'''

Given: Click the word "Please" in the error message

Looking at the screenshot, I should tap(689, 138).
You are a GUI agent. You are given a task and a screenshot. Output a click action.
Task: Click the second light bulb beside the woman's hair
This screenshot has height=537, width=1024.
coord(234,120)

'''

Work instructions: Return the material above in full, exactly as it appears.

Task result:
Given: Click the word "Please" in the error message

Looking at the screenshot, I should tap(689, 138).
You are a GUI agent. You are given a task and a screenshot. Output a click action.
Task: Click the second light bulb beside the woman's hair
This screenshot has height=537, width=1024.
coord(234,120)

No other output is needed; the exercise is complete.